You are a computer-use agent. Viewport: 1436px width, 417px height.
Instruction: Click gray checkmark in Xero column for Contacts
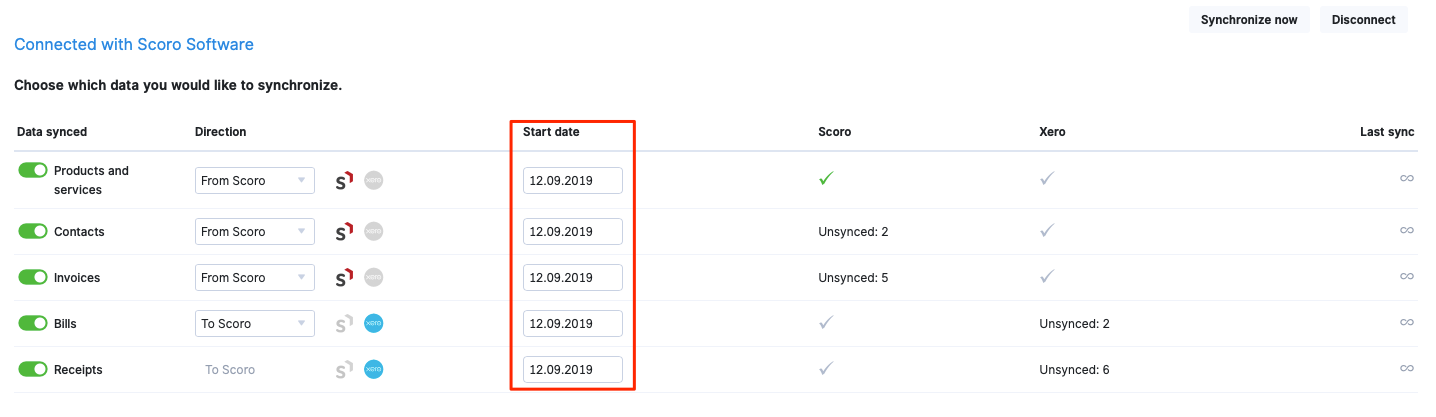[x=1047, y=231]
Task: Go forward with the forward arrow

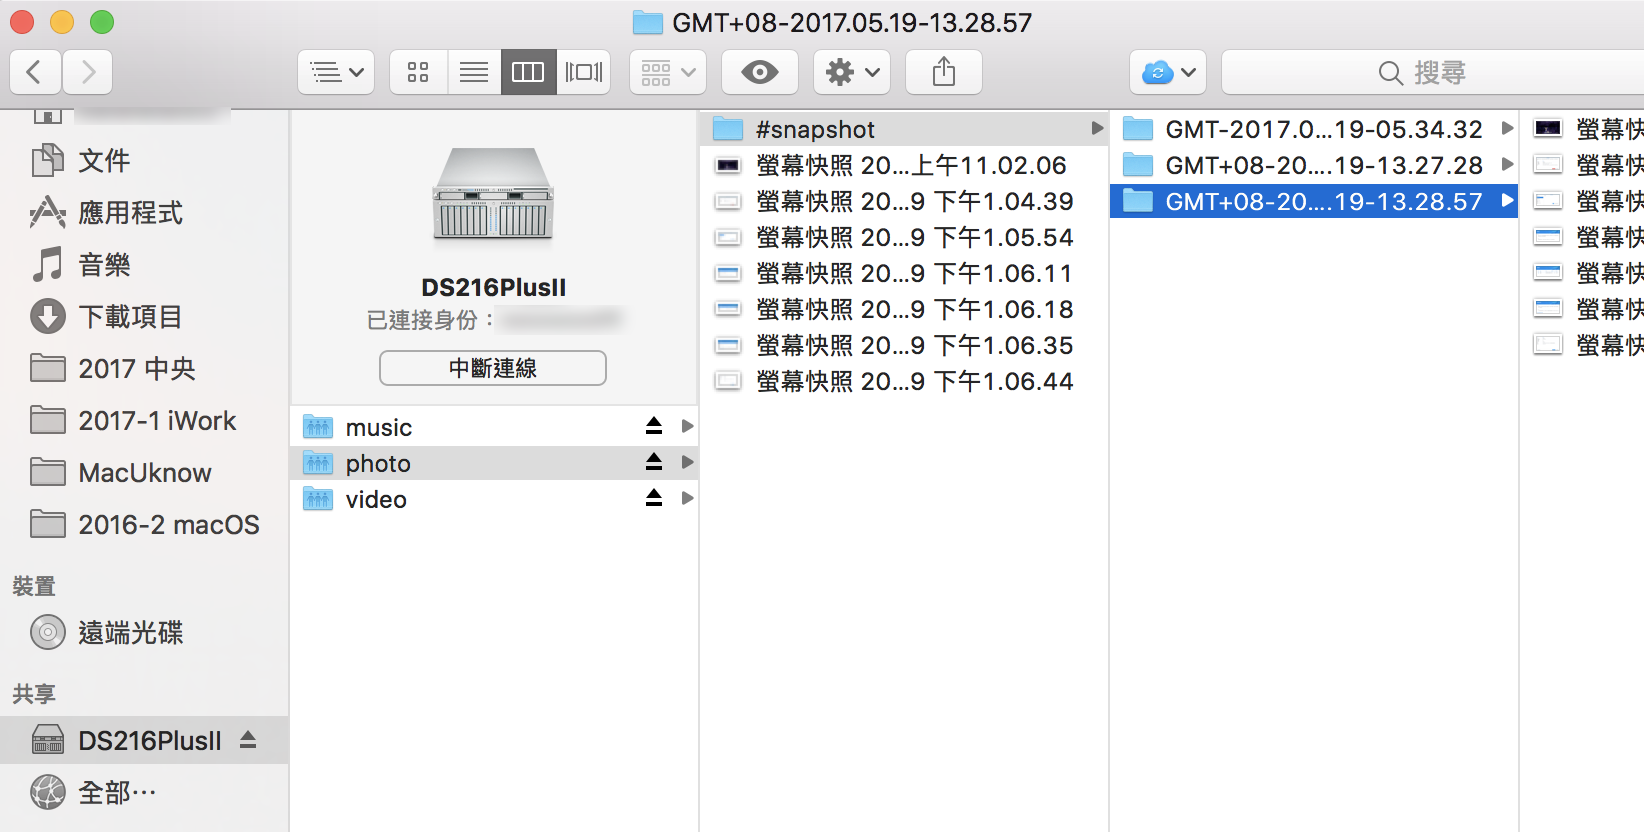Action: pyautogui.click(x=88, y=72)
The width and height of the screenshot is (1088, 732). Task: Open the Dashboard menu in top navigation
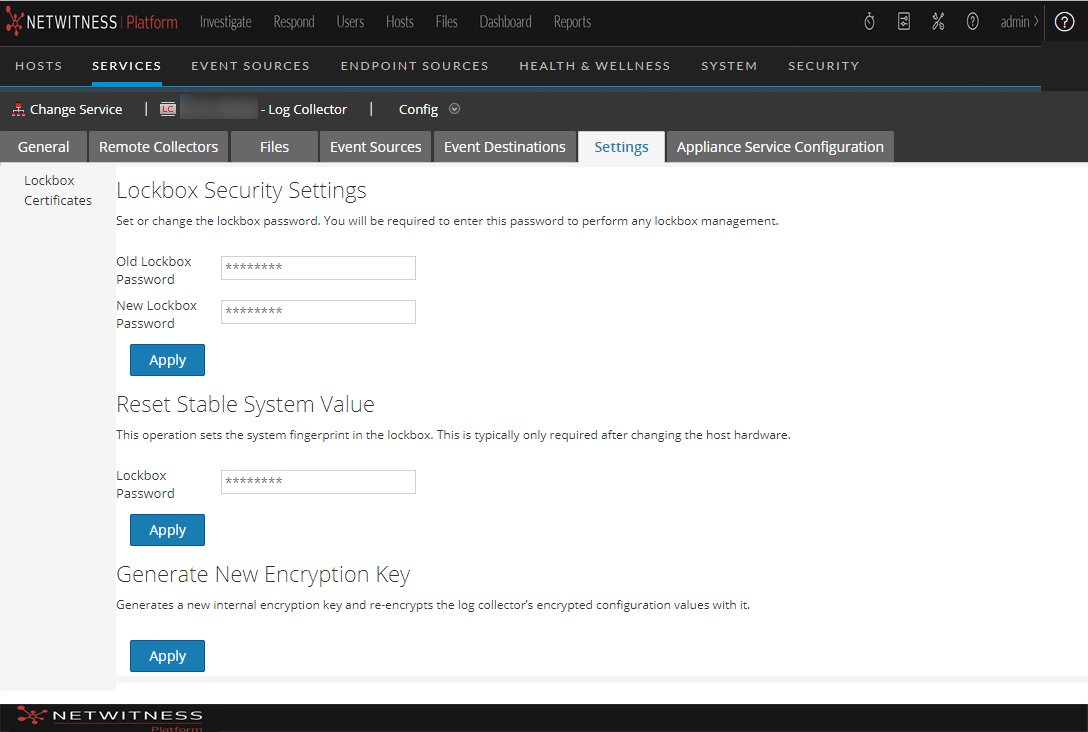(x=505, y=22)
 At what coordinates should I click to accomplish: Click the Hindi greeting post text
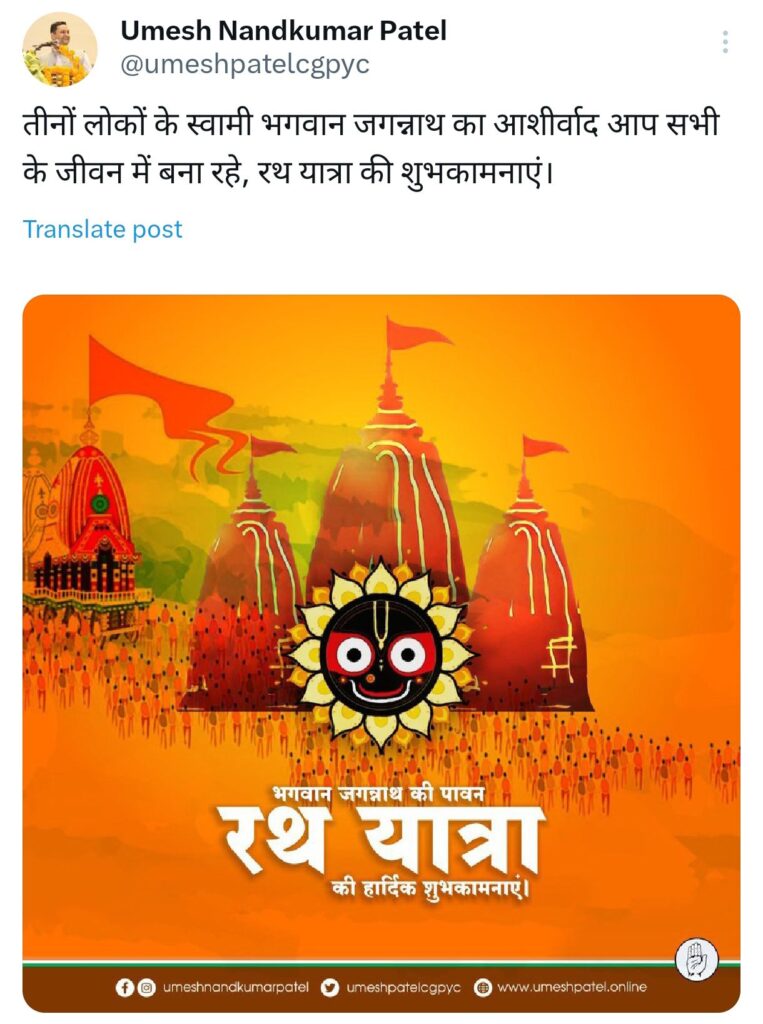pyautogui.click(x=370, y=149)
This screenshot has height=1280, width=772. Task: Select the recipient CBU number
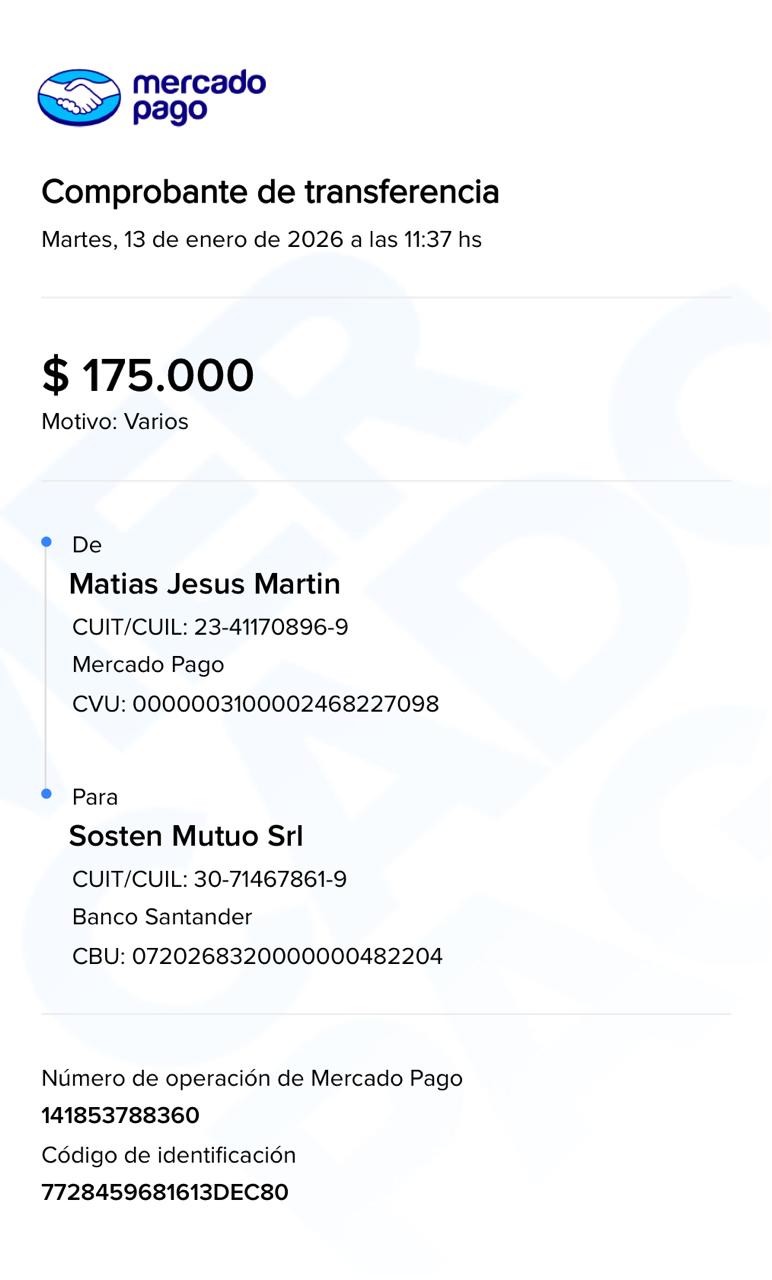tap(287, 956)
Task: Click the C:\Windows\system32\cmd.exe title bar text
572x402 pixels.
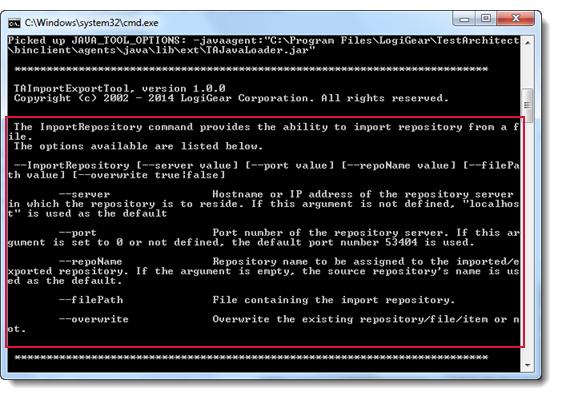Action: point(92,23)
════════════════════
Repeat the records in full and exactly, leaving every picture out.

_Final answer_
You are a computer-use agent. Viewport: 1436px width, 417px height.
Instruction: Click gray checkmark in Xero column for Contacts
[x=1047, y=231]
Task: Go forward with the forward arrow

Action: pyautogui.click(x=88, y=72)
The width and height of the screenshot is (1088, 732). Task: Open the Dashboard menu in top navigation
(x=505, y=22)
 At what coordinates should I click to accomplish: Click the Hindi greeting post text
pyautogui.click(x=370, y=149)
This screenshot has height=1280, width=772. Task: Select the recipient CBU number
tap(287, 956)
Task: Click the C:\Windows\system32\cmd.exe title bar text
572x402 pixels.
Action: point(92,23)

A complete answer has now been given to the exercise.